One example of a “culture wars” debate exerting a direct impact on humanism came in 2021, when the American Humanist Association stripped Richard Dawkins of his accolade of “Humanist of the Year”, claiming he had “accumulated a history of making statements that use the guise of scientific discourse to demean marginalised groups”. In a response published in Areo, Dawkins argued, “Gender theorists bypass the annoying problem of reality by decreeing that you are what you feel, regardless of biology.” According to this view, there is a clash of disciplines – not just over interpretation or feeling, but over fact.

The probable negative impact of current ideologies on scientific research provides a striking contrast with public attitudes towards science during the pandemic. The journalist Janan Ganesh has argued persuasively in the Financial Times that after Covid, “an ignorance of science will no longer be viable in polite company”, and it will not be enough for either journalists or ministers to be trained in the humanities if they remain “innumerate”.

On the other hand, there are dangers in overcompensating. During the lockdowns, the injunction to “follow the science” started to sound like a religious mantra intended to discourage debate. In the recent Covid Inquiry, Chris Whitty himself – England’s chief medical officer – described the phrase as “a millstone round our necks”. As Pinker points out in Enlightenment Now, scientific practices such as open debate and peer review are designed to compensate for the inevitable shortcomings of scientists as human beings and for differences of opinion. And scientific expertise has its limitations: “many scientists are naïfs when it comes to policy and law.”

Far better, as Pinker argues, is when adepts in the humanities, arts and sciences can learn from each other. For instance, the application of data science to printed matter has given rise to a new “digital humanities” in which scholars can trace ideas and other patterns through vast swathes of material. Pinker is himself an intellectual who straddles the disciplines: in addition to books on linguistics and cognitive psychology, he has written one on literary style, which takes Dawkins’s prose as a paradigm.

Communication between the “two cultures” is also important. Collini describes it as a sort of “bilingualism, a capacity ... to attend to, learn from, and eventually contribute to, wider cultural conversations”. In 1972, the novelist Iris Murdoch attempted to resolve the debate by claiming that “there is only one culture and words are its basis”. This view, however, is now out of date. There are natural, verbal languages, the basis of the humanities, literature and everyday communication. But there is also the language of mathematics, the basis of science and information technology. These days, a reasonable competence in both is surely to be preferred.

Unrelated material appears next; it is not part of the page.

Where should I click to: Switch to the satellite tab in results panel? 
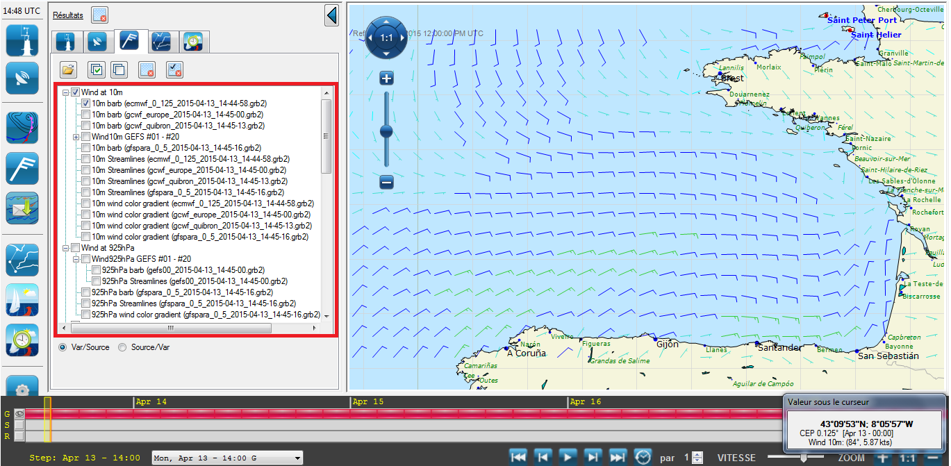97,42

Through communication, those on both sides of the divide need to appreciate the different perspectives which their disciplines can bring to an understanding of our common humanity, whether seen from the point of view of the subjective individual or from that of the impersonal universe. While humanities scholars are often (not without justification) accused of being Luddites, those on the science and technology side could also benefit from the knowledge that the humanities have accumulated over the centuries, such as a historical perspective, philosophical reasoning, the judicious and artful use of language, and close textual analysis. Finally, no intellectual activity worth the name can flourish in a politically repressive environment: freedom of expression and enquiry should be an issue to unite artists, scholars, scientists – and humanists.

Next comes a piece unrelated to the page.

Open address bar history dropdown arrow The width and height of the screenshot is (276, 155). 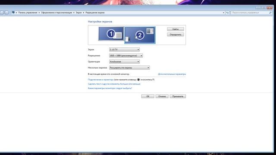(x=223, y=12)
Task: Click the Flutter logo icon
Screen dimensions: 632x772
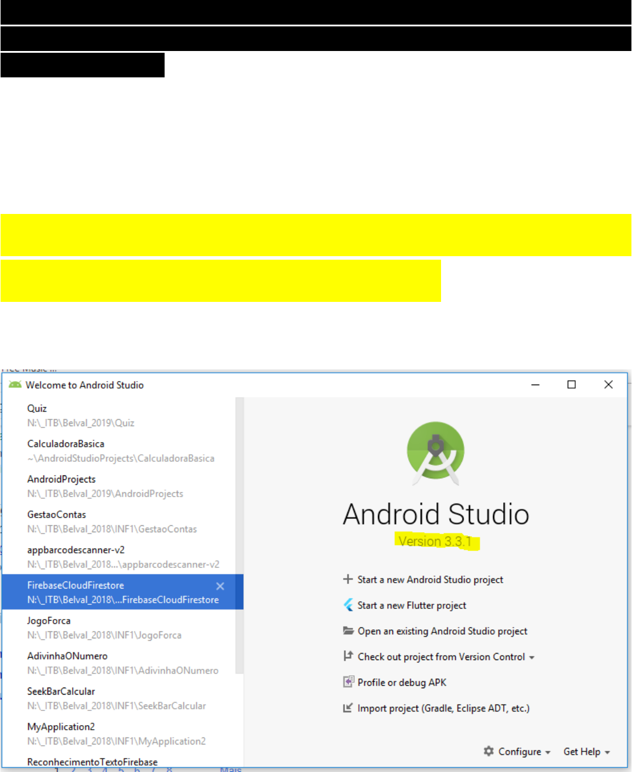Action: pos(349,605)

One final, speculative point: as we approach the middle of the 2020s, the explosion of artificial intelligence and the prospect of humankind being surpassed or even threatened by artificial general intelligence (AGI) poses new challenges for all intellectual activities. Perhaps particularly for the arts and humanities. Increasingly, novelists may have to compete with ChatGPT, visual artists with Midjourney. The futurist James Lovelock has anticipated a world in which humans will be ruled by benign “cyborgs”.

In the race to develop AGI and the metaverse, it would be a shame if the perspective of the embodied, subjective, unique individual – our distinct and shared humanity – were forgotten.